Databases Bioinformatics also seeks to compile huge collections of similar data in order to consolidate information in one place. It also has to be organized in such a way that is useful to other scientists. These databases include things like UniProt, SEED, KEGG, RCSB/PDB etc. All of those listed make great resources for creating your own activities

Metagenomics Many bacteria can’t be cultured, so much of the picture of the microbiome is hazy. Metagenomics is the shotgun or grenade approach Sequence everything below a certain size cell. Gives insight into the genetics of unculturable organisms

Activity Go on the SM 2 website and locate the instructions for the activity There are 6 different prokaryotic operons, each containing multiple gene sequences. Organize yourselves into 6 groups and try to figure out the probable function of each gene and what organism it comes from. Then search NCBI for papers on one of the genes functions. Discuss with the group and the class what you learned.

NCBI ORF Finder This looks for potential genes in a particular DNA sequence Does this by looking for Shine-Delgarno Sequences upstream of a start codon, then continues until it hits a stop codon Searches in 6 “frames” as codons are triplets and for “backwards sequences”. All are possible sites for translation.

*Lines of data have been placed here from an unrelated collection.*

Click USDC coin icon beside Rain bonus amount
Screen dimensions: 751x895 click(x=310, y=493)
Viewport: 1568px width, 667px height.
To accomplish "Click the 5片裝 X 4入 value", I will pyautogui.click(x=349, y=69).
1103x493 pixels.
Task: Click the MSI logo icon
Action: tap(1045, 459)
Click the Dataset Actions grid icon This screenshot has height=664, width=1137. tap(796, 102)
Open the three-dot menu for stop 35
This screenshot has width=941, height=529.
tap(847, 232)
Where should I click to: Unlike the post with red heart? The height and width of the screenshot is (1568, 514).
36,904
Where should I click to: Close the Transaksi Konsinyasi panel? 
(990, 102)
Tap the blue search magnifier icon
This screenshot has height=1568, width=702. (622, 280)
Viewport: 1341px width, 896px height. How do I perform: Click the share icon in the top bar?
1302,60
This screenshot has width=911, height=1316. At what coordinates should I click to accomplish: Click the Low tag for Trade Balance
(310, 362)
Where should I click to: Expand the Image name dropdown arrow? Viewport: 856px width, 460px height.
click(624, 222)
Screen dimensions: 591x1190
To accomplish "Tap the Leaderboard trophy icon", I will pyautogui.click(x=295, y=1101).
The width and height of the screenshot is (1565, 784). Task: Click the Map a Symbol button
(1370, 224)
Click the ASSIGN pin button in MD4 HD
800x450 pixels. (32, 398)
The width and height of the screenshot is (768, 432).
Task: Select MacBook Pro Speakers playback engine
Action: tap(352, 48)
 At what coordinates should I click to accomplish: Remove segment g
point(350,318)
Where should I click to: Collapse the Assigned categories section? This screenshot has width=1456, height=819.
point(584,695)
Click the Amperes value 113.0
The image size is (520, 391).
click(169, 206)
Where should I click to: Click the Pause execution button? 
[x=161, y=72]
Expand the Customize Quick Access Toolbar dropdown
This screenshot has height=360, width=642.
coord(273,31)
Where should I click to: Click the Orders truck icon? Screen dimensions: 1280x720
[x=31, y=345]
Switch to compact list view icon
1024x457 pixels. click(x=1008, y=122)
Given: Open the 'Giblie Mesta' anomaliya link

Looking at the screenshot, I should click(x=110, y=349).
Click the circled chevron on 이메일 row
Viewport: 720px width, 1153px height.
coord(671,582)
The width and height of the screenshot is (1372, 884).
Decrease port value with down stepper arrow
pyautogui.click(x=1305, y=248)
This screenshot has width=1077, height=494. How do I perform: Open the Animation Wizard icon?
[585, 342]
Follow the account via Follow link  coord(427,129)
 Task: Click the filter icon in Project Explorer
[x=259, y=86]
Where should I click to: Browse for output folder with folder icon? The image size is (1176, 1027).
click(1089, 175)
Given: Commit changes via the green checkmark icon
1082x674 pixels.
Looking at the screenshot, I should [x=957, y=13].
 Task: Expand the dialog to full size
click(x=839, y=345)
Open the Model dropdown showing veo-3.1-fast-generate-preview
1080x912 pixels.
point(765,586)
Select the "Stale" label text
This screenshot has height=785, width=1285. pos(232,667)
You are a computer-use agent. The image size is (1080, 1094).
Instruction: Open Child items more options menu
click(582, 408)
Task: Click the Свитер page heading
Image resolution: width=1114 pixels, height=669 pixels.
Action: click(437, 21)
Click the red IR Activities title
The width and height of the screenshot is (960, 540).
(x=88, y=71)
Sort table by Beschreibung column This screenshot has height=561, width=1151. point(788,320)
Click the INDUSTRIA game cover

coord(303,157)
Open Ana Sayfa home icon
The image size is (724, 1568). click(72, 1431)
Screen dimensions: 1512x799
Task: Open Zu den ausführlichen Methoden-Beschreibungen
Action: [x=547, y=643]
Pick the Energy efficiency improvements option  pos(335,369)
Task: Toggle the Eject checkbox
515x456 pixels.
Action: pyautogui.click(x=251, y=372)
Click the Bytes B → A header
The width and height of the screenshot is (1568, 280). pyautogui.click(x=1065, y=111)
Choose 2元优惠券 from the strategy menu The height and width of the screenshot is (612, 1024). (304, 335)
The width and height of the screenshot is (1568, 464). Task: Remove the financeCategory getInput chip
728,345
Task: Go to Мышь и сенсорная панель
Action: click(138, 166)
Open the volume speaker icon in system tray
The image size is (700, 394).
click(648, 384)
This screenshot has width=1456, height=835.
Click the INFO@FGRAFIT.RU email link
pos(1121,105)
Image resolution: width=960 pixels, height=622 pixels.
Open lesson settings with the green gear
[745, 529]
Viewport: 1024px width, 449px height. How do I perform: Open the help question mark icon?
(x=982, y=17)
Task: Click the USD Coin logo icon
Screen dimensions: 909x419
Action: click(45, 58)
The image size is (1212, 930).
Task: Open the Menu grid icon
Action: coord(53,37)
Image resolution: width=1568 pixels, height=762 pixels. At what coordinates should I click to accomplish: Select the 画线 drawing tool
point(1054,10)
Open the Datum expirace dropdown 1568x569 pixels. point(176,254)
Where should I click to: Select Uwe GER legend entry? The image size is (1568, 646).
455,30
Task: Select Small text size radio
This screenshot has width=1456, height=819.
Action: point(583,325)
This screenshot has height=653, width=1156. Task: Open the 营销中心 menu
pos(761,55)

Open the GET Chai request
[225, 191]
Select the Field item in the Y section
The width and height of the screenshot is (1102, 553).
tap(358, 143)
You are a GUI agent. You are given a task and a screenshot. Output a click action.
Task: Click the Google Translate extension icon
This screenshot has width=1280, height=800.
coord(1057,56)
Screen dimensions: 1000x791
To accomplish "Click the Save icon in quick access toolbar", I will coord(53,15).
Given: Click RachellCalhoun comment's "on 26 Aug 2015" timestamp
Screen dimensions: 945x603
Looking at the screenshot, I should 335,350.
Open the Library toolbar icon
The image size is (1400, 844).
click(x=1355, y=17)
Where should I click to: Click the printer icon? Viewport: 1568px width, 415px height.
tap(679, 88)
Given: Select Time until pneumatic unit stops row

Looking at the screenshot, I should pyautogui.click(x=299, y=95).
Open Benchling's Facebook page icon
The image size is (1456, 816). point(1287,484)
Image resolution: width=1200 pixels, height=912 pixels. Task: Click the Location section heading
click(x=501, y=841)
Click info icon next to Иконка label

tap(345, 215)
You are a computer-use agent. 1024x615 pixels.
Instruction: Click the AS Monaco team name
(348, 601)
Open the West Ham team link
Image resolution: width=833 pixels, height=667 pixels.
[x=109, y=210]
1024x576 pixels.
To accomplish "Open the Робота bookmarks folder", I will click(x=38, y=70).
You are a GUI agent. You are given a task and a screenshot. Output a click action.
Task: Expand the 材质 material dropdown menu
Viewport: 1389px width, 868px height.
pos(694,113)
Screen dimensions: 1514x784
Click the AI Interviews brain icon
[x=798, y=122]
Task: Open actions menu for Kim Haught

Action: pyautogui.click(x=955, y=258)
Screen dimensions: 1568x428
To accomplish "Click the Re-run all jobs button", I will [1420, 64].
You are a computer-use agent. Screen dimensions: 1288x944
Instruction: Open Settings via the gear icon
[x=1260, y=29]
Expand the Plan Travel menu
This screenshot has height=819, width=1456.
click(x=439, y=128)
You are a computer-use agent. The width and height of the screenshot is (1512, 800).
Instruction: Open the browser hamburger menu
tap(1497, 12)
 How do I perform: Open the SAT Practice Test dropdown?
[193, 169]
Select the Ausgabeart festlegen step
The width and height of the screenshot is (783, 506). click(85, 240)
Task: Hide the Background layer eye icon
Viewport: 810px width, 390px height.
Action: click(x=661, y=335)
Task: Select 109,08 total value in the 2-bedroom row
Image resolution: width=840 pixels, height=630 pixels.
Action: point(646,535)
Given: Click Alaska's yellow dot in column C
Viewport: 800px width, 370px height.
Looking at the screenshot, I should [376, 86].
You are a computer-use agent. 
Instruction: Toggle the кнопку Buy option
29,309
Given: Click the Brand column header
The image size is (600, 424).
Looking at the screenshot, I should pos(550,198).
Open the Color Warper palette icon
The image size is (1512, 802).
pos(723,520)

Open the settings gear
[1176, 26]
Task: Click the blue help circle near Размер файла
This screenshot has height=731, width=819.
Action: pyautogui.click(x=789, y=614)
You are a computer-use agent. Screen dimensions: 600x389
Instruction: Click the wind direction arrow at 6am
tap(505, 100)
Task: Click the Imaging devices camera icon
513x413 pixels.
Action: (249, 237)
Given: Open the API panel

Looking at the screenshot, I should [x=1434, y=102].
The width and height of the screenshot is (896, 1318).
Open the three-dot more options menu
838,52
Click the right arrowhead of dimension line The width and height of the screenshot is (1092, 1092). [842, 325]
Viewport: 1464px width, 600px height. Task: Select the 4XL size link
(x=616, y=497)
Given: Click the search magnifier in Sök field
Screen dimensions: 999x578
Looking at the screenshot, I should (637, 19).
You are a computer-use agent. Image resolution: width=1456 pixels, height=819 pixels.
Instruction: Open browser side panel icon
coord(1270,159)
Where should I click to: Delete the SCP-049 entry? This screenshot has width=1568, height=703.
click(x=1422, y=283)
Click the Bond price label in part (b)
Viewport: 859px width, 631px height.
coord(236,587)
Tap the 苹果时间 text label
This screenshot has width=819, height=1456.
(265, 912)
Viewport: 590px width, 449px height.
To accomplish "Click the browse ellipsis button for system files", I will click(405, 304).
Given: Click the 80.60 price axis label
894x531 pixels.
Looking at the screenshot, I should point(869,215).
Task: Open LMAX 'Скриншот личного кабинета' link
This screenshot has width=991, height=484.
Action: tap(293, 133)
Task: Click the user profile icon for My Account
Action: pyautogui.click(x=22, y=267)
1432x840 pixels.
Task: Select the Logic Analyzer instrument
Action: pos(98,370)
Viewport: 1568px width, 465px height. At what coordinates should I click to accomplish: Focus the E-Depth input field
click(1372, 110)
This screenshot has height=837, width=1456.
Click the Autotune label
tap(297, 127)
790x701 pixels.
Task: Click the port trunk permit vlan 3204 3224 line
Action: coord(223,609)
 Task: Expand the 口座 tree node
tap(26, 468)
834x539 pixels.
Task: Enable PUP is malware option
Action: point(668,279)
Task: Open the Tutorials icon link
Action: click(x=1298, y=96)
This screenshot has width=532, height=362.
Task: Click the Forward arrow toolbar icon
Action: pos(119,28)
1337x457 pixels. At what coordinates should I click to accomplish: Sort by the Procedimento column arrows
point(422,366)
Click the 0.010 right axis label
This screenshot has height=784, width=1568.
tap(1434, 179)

What do the BLAST scores mean? E- Value: The probability of finding an equal or better match by chance. Query Cover: % of the query sequence length that is included in the aligned segment with that result. Identity: percent similarity Total score: Sum of the alignment scores from all segments from the same database that match the query sequence. This will only differ from the mx score if several parts of the database sequence match different parts of the query sequence. Blast Page

Take home message With faster sequencing and increased genetic and proteomic research, bioinformatics becomes more and more important. Right now we are literally producing too much data to go through. Bioinformatics provides computational methods to utilize these massive datasets for practical use in medicine and science. This is the direction that all genetic and proteomic research is going and will eventually become standard practice to teach when teaching genetics. For now, this makes a great addition for teaching genetics by getting the students working with sequences. Activities can be designed around Central Dogma to teach how genetic information flows in living systems and how scientists today gather and use that information.